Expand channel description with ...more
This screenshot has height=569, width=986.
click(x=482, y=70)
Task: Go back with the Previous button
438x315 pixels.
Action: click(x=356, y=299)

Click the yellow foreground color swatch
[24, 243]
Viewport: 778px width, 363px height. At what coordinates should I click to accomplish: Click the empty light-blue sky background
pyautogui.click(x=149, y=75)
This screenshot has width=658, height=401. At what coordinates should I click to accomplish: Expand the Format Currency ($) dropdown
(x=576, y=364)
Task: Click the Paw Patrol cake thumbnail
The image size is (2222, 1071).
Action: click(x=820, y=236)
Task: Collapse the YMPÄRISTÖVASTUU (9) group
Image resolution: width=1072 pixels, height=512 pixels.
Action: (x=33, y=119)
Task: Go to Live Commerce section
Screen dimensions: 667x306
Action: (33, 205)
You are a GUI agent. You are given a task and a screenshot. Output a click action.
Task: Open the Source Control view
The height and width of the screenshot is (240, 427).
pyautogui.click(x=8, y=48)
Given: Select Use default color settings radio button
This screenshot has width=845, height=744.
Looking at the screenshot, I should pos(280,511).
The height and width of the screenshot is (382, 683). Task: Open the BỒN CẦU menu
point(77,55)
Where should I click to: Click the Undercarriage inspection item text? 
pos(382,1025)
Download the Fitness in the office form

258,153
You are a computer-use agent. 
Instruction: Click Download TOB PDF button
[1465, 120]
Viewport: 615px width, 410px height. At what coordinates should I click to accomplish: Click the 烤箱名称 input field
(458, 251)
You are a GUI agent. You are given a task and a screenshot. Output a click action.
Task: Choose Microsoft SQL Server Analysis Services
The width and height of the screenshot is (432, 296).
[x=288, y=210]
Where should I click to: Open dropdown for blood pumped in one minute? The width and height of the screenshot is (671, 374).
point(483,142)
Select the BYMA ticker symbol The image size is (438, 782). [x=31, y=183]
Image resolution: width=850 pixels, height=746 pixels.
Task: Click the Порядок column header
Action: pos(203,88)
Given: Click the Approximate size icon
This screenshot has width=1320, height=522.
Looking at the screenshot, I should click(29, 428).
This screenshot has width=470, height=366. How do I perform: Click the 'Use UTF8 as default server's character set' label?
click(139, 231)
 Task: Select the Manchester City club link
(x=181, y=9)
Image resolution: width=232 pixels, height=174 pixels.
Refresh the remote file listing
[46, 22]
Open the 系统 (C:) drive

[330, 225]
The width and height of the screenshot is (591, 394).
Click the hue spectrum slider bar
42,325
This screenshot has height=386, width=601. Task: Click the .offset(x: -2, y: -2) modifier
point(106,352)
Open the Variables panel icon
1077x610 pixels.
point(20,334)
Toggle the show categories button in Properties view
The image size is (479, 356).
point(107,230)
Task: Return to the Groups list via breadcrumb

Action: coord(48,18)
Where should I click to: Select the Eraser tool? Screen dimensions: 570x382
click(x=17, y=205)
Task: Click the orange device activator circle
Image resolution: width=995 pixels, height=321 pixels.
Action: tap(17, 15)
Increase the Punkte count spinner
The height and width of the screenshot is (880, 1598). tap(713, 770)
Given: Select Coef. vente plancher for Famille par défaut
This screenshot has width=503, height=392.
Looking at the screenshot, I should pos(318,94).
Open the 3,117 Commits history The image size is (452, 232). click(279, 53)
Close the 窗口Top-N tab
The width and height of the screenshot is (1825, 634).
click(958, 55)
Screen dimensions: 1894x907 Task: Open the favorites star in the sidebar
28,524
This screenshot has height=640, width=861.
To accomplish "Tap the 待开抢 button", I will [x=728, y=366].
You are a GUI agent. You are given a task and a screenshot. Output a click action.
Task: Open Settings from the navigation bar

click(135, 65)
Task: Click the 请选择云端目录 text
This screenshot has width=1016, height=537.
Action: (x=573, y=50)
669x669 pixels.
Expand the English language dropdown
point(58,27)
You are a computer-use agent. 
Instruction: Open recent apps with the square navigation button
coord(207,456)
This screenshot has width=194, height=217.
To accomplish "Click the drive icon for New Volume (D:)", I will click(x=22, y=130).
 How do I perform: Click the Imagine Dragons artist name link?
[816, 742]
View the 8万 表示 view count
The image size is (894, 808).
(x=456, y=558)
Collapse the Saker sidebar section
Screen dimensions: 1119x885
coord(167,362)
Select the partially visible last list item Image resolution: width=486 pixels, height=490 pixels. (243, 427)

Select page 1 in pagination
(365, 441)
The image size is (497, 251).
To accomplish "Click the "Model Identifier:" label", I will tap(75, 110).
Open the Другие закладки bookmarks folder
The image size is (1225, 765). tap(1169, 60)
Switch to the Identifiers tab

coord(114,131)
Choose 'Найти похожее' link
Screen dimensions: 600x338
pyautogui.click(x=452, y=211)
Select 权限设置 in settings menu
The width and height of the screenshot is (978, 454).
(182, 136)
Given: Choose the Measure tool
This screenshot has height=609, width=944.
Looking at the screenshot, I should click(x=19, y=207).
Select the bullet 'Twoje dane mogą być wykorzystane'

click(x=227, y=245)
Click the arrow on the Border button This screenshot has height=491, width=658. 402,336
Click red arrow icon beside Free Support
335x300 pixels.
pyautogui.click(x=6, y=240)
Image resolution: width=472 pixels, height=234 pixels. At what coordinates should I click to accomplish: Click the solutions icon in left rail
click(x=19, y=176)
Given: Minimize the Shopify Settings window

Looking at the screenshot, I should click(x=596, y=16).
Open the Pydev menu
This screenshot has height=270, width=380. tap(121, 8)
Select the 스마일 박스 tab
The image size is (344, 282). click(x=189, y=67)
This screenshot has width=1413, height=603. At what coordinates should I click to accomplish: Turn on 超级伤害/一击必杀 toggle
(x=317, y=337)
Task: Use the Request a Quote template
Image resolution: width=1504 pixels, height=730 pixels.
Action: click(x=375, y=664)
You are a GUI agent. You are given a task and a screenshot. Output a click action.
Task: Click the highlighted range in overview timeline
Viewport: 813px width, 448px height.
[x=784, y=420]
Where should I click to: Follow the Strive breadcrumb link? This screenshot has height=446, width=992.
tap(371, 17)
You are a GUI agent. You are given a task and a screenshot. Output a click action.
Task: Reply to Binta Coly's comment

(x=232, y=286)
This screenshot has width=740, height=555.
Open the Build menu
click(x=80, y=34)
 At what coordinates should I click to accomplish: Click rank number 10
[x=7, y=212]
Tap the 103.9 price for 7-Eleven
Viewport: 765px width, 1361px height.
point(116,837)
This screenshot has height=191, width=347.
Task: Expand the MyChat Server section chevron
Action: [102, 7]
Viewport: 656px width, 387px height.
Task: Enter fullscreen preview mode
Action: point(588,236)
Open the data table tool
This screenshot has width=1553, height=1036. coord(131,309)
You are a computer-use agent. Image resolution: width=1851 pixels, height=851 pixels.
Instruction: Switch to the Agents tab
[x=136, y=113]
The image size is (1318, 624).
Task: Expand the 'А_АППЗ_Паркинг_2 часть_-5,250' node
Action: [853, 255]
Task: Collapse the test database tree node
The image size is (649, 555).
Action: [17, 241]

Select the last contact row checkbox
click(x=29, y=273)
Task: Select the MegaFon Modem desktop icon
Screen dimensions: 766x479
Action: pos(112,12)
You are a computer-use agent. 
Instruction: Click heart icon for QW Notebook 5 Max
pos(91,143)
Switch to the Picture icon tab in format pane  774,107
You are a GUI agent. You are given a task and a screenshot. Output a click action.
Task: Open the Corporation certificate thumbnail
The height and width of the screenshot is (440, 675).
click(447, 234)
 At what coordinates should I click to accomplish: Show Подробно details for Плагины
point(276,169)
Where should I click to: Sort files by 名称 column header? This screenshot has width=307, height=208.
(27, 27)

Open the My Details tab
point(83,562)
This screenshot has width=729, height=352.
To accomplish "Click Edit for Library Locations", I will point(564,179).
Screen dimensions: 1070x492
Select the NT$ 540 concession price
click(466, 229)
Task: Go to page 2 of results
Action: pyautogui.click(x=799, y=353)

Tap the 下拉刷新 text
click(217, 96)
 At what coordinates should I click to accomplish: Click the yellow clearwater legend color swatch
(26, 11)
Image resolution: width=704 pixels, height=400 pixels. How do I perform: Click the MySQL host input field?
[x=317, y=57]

* [WHAT TO WORK ON]
Going through the data, tally the lines containing "will" and report only the result.

* [ANSWER FOR THIS EXERCISE]
4